A faithful transcription of the entries below is required.

#### GIVEN ENTRIES

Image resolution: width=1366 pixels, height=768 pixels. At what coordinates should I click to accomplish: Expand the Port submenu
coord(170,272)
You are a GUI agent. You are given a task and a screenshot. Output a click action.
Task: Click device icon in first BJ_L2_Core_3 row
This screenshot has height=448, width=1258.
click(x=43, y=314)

########

COMPLETED TASK →
Image resolution: width=1366 pixels, height=768 pixels. At what coordinates should I click to accomplish: Expand the Port submenu
coord(170,272)
You are a GUI agent. You are given a task and a screenshot. Output a click action.
Task: Click device icon in first BJ_L2_Core_3 row
This screenshot has height=448, width=1258.
click(x=43, y=314)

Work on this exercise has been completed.